## HOW TO COMPLETE THIS TASK
Return the data that follows exactly. Include every line.

═══ DATA PROVIDED ═══

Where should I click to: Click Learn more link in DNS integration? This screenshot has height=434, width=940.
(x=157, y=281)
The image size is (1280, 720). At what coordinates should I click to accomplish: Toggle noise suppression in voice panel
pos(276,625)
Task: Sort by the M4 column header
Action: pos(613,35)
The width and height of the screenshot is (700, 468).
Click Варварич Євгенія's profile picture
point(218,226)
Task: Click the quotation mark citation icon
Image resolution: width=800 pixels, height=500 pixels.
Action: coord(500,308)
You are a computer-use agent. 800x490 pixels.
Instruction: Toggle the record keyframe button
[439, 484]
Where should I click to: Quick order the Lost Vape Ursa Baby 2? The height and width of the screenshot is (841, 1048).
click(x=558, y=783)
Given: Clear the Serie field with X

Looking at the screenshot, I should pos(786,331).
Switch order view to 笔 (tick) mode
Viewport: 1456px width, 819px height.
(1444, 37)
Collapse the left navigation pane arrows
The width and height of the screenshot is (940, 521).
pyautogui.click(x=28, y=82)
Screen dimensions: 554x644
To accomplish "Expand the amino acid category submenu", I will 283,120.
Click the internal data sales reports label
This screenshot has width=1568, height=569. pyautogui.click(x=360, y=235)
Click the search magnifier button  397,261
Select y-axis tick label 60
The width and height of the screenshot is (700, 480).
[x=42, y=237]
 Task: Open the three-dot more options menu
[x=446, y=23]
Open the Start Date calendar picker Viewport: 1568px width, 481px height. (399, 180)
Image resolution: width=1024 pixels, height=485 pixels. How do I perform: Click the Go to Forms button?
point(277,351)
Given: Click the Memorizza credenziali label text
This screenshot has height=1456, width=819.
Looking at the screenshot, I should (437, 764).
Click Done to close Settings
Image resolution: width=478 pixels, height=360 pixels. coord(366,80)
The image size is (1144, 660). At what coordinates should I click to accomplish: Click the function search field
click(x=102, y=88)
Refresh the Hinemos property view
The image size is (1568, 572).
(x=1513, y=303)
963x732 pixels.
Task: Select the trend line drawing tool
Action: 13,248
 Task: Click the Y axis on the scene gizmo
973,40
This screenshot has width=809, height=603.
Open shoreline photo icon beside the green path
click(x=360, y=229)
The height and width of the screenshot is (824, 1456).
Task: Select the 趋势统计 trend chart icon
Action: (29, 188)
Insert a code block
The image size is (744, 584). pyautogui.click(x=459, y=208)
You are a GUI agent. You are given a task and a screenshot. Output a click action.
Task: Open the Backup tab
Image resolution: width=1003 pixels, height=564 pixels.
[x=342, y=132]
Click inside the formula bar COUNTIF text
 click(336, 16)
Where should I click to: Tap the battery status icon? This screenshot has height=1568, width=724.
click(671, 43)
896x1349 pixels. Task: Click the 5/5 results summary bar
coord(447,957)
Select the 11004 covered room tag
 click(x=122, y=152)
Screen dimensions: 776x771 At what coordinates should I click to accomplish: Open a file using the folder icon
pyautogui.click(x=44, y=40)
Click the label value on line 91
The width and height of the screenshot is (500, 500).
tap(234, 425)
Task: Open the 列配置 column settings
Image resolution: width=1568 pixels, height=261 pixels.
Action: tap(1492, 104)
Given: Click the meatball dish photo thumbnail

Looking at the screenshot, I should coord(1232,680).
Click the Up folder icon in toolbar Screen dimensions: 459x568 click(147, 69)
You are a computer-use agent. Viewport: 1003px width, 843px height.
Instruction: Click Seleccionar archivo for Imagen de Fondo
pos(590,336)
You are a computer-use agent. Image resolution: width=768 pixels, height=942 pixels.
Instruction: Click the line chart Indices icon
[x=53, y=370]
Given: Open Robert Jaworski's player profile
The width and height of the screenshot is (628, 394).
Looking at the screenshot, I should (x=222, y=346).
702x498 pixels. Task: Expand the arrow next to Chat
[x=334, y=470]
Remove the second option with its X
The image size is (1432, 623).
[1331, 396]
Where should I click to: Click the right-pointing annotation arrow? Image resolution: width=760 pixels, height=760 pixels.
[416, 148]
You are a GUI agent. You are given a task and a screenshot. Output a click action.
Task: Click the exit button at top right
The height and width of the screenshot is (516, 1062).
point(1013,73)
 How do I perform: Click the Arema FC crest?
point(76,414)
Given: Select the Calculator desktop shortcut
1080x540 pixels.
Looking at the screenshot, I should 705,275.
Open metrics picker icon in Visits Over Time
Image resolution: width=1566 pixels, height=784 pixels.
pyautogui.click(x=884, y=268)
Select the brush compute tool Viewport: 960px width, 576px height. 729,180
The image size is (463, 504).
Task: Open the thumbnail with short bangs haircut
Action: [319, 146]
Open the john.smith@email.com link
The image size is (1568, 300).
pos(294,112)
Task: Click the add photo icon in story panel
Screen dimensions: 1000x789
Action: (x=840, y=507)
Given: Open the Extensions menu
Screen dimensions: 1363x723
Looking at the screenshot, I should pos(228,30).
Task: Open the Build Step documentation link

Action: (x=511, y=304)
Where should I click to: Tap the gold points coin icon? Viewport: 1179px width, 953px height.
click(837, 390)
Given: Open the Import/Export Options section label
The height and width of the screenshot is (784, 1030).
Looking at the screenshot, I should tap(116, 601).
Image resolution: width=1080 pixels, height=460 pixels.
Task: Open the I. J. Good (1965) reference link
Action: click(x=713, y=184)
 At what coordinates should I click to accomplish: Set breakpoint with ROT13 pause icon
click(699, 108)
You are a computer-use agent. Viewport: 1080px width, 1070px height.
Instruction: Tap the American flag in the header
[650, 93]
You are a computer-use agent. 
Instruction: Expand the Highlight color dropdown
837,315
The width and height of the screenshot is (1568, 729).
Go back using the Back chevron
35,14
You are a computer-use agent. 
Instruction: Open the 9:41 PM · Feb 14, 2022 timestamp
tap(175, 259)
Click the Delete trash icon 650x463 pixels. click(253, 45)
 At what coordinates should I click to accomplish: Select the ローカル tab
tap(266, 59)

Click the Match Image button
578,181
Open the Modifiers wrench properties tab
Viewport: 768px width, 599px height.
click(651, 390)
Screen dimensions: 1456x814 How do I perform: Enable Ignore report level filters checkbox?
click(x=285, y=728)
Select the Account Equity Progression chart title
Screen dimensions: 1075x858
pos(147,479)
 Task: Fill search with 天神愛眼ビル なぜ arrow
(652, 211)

═══

## ANSWER
Where should I click to: Click Learn more link in DNS integration? This screenshot has height=434, width=940.
(x=157, y=281)
The image size is (1280, 720). At what coordinates should I click to accomplish: Toggle noise suppression in voice panel
pos(276,625)
Task: Sort by the M4 column header
Action: pos(613,35)
The width and height of the screenshot is (700, 468).
Click Варварич Євгенія's profile picture
point(218,226)
Task: Click the quotation mark citation icon
Image resolution: width=800 pixels, height=500 pixels.
Action: coord(500,308)
You are a computer-use agent. 800x490 pixels.
Instruction: Toggle the record keyframe button
[439, 484]
Where should I click to: Quick order the Lost Vape Ursa Baby 2? The height and width of the screenshot is (841, 1048).
click(x=558, y=783)
Given: Clear the Serie field with X

Looking at the screenshot, I should pos(786,331).
Switch order view to 笔 (tick) mode
Viewport: 1456px width, 819px height.
(1444, 37)
Collapse the left navigation pane arrows
The width and height of the screenshot is (940, 521).
pyautogui.click(x=28, y=82)
Screen dimensions: 554x644
To accomplish "Expand the amino acid category submenu", I will 283,120.
Click the internal data sales reports label
This screenshot has width=1568, height=569. pyautogui.click(x=360, y=235)
Click the search magnifier button  397,261
Select y-axis tick label 60
The width and height of the screenshot is (700, 480).
[x=42, y=237]
 Task: Open the three-dot more options menu
[x=446, y=23]
Open the Start Date calendar picker Viewport: 1568px width, 481px height. (399, 180)
Image resolution: width=1024 pixels, height=485 pixels. How do I perform: Click the Go to Forms button?
point(277,351)
Given: Click the Memorizza credenziali label text
This screenshot has height=1456, width=819.
Looking at the screenshot, I should (437, 764).
Click Done to close Settings
Image resolution: width=478 pixels, height=360 pixels. coord(366,80)
The image size is (1144, 660). At what coordinates should I click to accomplish: Click the function search field
click(x=102, y=88)
Refresh the Hinemos property view
The image size is (1568, 572).
(x=1513, y=303)
963x732 pixels.
Task: Select the trend line drawing tool
Action: 13,248
 Task: Click the Y axis on the scene gizmo
973,40
This screenshot has width=809, height=603.
Open shoreline photo icon beside the green path
click(x=360, y=229)
The height and width of the screenshot is (824, 1456).
Task: Select the 趋势统计 trend chart icon
Action: (29, 188)
Insert a code block
The image size is (744, 584). pyautogui.click(x=459, y=208)
You are a GUI agent. You are given a task and a screenshot. Output a click action.
Task: Open the Backup tab
Image resolution: width=1003 pixels, height=564 pixels.
[x=342, y=132]
Click inside the formula bar COUNTIF text
 click(336, 16)
Where should I click to: Tap the battery status icon? This screenshot has height=1568, width=724.
click(671, 43)
896x1349 pixels. Task: Click the 5/5 results summary bar
coord(447,957)
Select the 11004 covered room tag
 click(x=122, y=152)
Screen dimensions: 776x771 At what coordinates should I click to accomplish: Open a file using the folder icon
pyautogui.click(x=44, y=40)
Click the label value on line 91
The width and height of the screenshot is (500, 500).
tap(234, 425)
Task: Open the 列配置 column settings
Image resolution: width=1568 pixels, height=261 pixels.
Action: tap(1492, 104)
Given: Click the meatball dish photo thumbnail

Looking at the screenshot, I should coord(1232,680).
Click the Up folder icon in toolbar Screen dimensions: 459x568 click(147, 69)
You are a computer-use agent. Viewport: 1003px width, 843px height.
Instruction: Click Seleccionar archivo for Imagen de Fondo
pos(590,336)
You are a computer-use agent. Image resolution: width=768 pixels, height=942 pixels.
Instruction: Click the line chart Indices icon
[x=53, y=370]
Given: Open Robert Jaworski's player profile
The width and height of the screenshot is (628, 394).
Looking at the screenshot, I should (x=222, y=346).
702x498 pixels. Task: Expand the arrow next to Chat
[x=334, y=470]
Remove the second option with its X
The image size is (1432, 623).
[1331, 396]
Where should I click to: Click the right-pointing annotation arrow? Image resolution: width=760 pixels, height=760 pixels.
[416, 148]
You are a GUI agent. You are given a task and a screenshot. Output a click action.
Task: Click the exit button at top right
The height and width of the screenshot is (516, 1062).
point(1013,73)
 How do I perform: Click the Arema FC crest?
point(76,414)
Given: Select the Calculator desktop shortcut
1080x540 pixels.
Looking at the screenshot, I should 705,275.
Open metrics picker icon in Visits Over Time
Image resolution: width=1566 pixels, height=784 pixels.
pyautogui.click(x=884, y=268)
Select the brush compute tool Viewport: 960px width, 576px height. 729,180
The image size is (463, 504).
Task: Open the thumbnail with short bangs haircut
Action: [319, 146]
Open the john.smith@email.com link
The image size is (1568, 300).
pos(294,112)
Task: Click the add photo icon in story panel
Screen dimensions: 1000x789
Action: (x=840, y=507)
Given: Open the Extensions menu
Screen dimensions: 1363x723
Looking at the screenshot, I should pos(228,30).
Task: Open the Build Step documentation link

Action: (x=511, y=304)
Where should I click to: Tap the gold points coin icon? Viewport: 1179px width, 953px height.
click(837, 390)
Given: Open the Import/Export Options section label
The height and width of the screenshot is (784, 1030).
Looking at the screenshot, I should tap(116, 601).
Image resolution: width=1080 pixels, height=460 pixels.
Task: Open the I. J. Good (1965) reference link
Action: click(x=713, y=184)
 At what coordinates should I click to accomplish: Set breakpoint with ROT13 pause icon
click(699, 108)
You are a computer-use agent. Viewport: 1080px width, 1070px height.
Instruction: Tap the American flag in the header
[650, 93]
You are a computer-use agent. 
Instruction: Expand the Highlight color dropdown
837,315
The width and height of the screenshot is (1568, 729).
Go back using the Back chevron
35,14
You are a computer-use agent. 
Instruction: Open the 9:41 PM · Feb 14, 2022 timestamp
tap(175, 259)
Click the Delete trash icon 650x463 pixels. click(253, 45)
 At what coordinates should I click to accomplish: Select the ローカル tab
tap(266, 59)

Click the Match Image button
578,181
Open the Modifiers wrench properties tab
Viewport: 768px width, 599px height.
click(651, 390)
Screen dimensions: 1456x814 How do I perform: Enable Ignore report level filters checkbox?
click(x=285, y=728)
Select the Account Equity Progression chart title
Screen dimensions: 1075x858
pos(147,479)
 Task: Fill search with 天神愛眼ビル なぜ arrow
(652, 211)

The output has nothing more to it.